[[ Available data, beginning ]]

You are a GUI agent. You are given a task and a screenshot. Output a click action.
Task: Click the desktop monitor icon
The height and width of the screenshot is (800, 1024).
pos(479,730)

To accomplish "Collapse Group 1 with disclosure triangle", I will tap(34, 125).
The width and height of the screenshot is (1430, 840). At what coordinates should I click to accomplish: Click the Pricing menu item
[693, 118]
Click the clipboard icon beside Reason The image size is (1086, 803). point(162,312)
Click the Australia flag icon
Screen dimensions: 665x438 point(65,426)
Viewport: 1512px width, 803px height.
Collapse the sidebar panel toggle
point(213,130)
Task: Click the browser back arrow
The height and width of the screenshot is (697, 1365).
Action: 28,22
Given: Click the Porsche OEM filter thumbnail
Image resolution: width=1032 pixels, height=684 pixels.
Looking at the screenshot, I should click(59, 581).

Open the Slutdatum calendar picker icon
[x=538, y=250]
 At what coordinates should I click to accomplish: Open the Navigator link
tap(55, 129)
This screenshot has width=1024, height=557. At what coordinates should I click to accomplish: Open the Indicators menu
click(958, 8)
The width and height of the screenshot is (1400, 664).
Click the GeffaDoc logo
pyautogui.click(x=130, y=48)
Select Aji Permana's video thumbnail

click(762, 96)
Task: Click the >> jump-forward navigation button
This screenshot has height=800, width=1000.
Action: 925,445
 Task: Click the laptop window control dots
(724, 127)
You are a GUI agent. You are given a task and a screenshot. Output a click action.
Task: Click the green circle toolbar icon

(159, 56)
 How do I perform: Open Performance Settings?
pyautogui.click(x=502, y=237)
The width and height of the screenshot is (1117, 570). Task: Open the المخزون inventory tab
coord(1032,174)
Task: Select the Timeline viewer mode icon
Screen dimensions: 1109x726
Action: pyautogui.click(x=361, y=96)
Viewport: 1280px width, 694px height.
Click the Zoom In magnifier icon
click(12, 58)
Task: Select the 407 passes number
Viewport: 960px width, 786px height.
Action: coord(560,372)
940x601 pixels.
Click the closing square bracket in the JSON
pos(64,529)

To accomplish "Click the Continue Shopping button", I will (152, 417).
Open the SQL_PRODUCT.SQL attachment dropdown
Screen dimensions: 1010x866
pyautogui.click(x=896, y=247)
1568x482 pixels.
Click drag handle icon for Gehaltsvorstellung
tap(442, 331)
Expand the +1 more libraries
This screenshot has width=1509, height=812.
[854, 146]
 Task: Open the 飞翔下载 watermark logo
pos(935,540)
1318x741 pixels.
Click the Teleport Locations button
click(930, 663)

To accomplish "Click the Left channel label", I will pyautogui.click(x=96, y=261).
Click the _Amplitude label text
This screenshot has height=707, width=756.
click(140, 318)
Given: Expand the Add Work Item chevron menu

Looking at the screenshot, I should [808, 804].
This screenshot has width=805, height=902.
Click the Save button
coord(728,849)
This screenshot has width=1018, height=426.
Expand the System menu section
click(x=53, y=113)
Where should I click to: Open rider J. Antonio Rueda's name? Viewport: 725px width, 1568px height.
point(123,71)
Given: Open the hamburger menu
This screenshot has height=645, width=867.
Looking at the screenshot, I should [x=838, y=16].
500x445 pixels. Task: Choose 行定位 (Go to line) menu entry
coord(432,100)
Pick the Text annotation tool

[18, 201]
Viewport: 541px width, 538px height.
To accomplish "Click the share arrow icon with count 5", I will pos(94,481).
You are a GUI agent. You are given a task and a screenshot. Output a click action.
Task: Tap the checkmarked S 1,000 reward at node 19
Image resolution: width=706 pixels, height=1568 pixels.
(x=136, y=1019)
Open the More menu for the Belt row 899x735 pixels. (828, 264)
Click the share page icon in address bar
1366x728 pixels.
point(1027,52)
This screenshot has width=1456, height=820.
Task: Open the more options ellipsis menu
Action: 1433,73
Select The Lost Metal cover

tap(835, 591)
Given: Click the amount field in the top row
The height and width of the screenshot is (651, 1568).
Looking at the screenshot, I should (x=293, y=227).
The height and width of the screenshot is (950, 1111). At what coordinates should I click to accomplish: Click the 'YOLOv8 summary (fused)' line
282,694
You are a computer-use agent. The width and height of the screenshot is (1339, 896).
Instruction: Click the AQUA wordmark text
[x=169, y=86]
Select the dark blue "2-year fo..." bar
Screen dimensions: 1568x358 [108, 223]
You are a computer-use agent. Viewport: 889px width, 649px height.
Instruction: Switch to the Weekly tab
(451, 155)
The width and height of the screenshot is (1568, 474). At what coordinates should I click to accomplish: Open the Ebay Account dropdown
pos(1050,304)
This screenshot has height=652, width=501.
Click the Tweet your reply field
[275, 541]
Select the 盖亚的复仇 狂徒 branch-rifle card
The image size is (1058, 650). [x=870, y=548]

[[ Available data, end ]]

Problem: Transcribe the entries exactly, and make each line match the original.

Exercise solution:
You are a GUI agent. You are given a task and a screenshot. Output a click action.
Task: Click the desktop monitor icon
The height and width of the screenshot is (800, 1024).
pos(479,730)

To accomplish "Collapse Group 1 with disclosure triangle", I will tap(34, 125).
The width and height of the screenshot is (1430, 840). At what coordinates should I click to accomplish: Click the Pricing menu item
[693, 118]
Click the clipboard icon beside Reason The image size is (1086, 803). point(162,312)
Click the Australia flag icon
Screen dimensions: 665x438 point(65,426)
Viewport: 1512px width, 803px height.
Collapse the sidebar panel toggle
point(213,130)
Task: Click the browser back arrow
The height and width of the screenshot is (697, 1365).
Action: 28,22
Given: Click the Porsche OEM filter thumbnail
Image resolution: width=1032 pixels, height=684 pixels.
Looking at the screenshot, I should click(59, 581).

Open the Slutdatum calendar picker icon
[x=538, y=250]
 At what coordinates should I click to accomplish: Open the Navigator link
tap(55, 129)
This screenshot has width=1024, height=557. At what coordinates should I click to accomplish: Open the Indicators menu
click(958, 8)
The width and height of the screenshot is (1400, 664).
Click the GeffaDoc logo
pyautogui.click(x=130, y=48)
Select Aji Permana's video thumbnail

click(762, 96)
Task: Click the >> jump-forward navigation button
This screenshot has height=800, width=1000.
Action: 925,445
 Task: Click the laptop window control dots
(724, 127)
You are a GUI agent. You are given a task and a screenshot. Output a click action.
Task: Click the green circle toolbar icon

(159, 56)
 How do I perform: Open Performance Settings?
pyautogui.click(x=502, y=237)
The width and height of the screenshot is (1117, 570). Task: Open the المخزون inventory tab
coord(1032,174)
Task: Select the Timeline viewer mode icon
Screen dimensions: 1109x726
Action: pyautogui.click(x=361, y=96)
Viewport: 1280px width, 694px height.
Click the Zoom In magnifier icon
click(12, 58)
Task: Select the 407 passes number
Viewport: 960px width, 786px height.
Action: coord(560,372)
940x601 pixels.
Click the closing square bracket in the JSON
pos(64,529)

To accomplish "Click the Continue Shopping button", I will (152, 417).
Open the SQL_PRODUCT.SQL attachment dropdown
Screen dimensions: 1010x866
pyautogui.click(x=896, y=247)
1568x482 pixels.
Click drag handle icon for Gehaltsvorstellung
tap(442, 331)
Expand the +1 more libraries
This screenshot has width=1509, height=812.
[854, 146]
 Task: Open the 飞翔下载 watermark logo
pos(935,540)
1318x741 pixels.
Click the Teleport Locations button
click(930, 663)

To accomplish "Click the Left channel label", I will pyautogui.click(x=96, y=261).
Click the _Amplitude label text
This screenshot has height=707, width=756.
click(140, 318)
Given: Expand the Add Work Item chevron menu

Looking at the screenshot, I should [808, 804].
This screenshot has width=805, height=902.
Click the Save button
coord(728,849)
This screenshot has width=1018, height=426.
Expand the System menu section
click(x=53, y=113)
Where should I click to: Open rider J. Antonio Rueda's name? Viewport: 725px width, 1568px height.
point(123,71)
Given: Open the hamburger menu
This screenshot has height=645, width=867.
Looking at the screenshot, I should [x=838, y=16].
500x445 pixels. Task: Choose 行定位 (Go to line) menu entry
coord(432,100)
Pick the Text annotation tool

[18, 201]
Viewport: 541px width, 538px height.
To accomplish "Click the share arrow icon with count 5", I will pos(94,481).
You are a GUI agent. You are given a task and a screenshot. Output a click action.
Task: Tap the checkmarked S 1,000 reward at node 19
Image resolution: width=706 pixels, height=1568 pixels.
(x=136, y=1019)
Open the More menu for the Belt row 899x735 pixels. (828, 264)
Click the share page icon in address bar
1366x728 pixels.
point(1027,52)
This screenshot has width=1456, height=820.
Task: Open the more options ellipsis menu
Action: 1433,73
Select The Lost Metal cover

tap(835, 591)
Given: Click the amount field in the top row
The height and width of the screenshot is (651, 1568).
Looking at the screenshot, I should (x=293, y=227).
The height and width of the screenshot is (950, 1111). At what coordinates should I click to accomplish: Click the 'YOLOv8 summary (fused)' line
282,694
You are a computer-use agent. The width and height of the screenshot is (1339, 896).
Instruction: Click the AQUA wordmark text
[x=169, y=86]
Select the dark blue "2-year fo..." bar
Screen dimensions: 1568x358 [108, 223]
You are a computer-use agent. Viewport: 889px width, 649px height.
Instruction: Switch to the Weekly tab
(451, 155)
The width and height of the screenshot is (1568, 474). At what coordinates should I click to accomplish: Open the Ebay Account dropdown
pos(1050,304)
This screenshot has height=652, width=501.
Click the Tweet your reply field
[275, 541]
Select the 盖亚的复仇 狂徒 branch-rifle card
The image size is (1058, 650). [x=870, y=548]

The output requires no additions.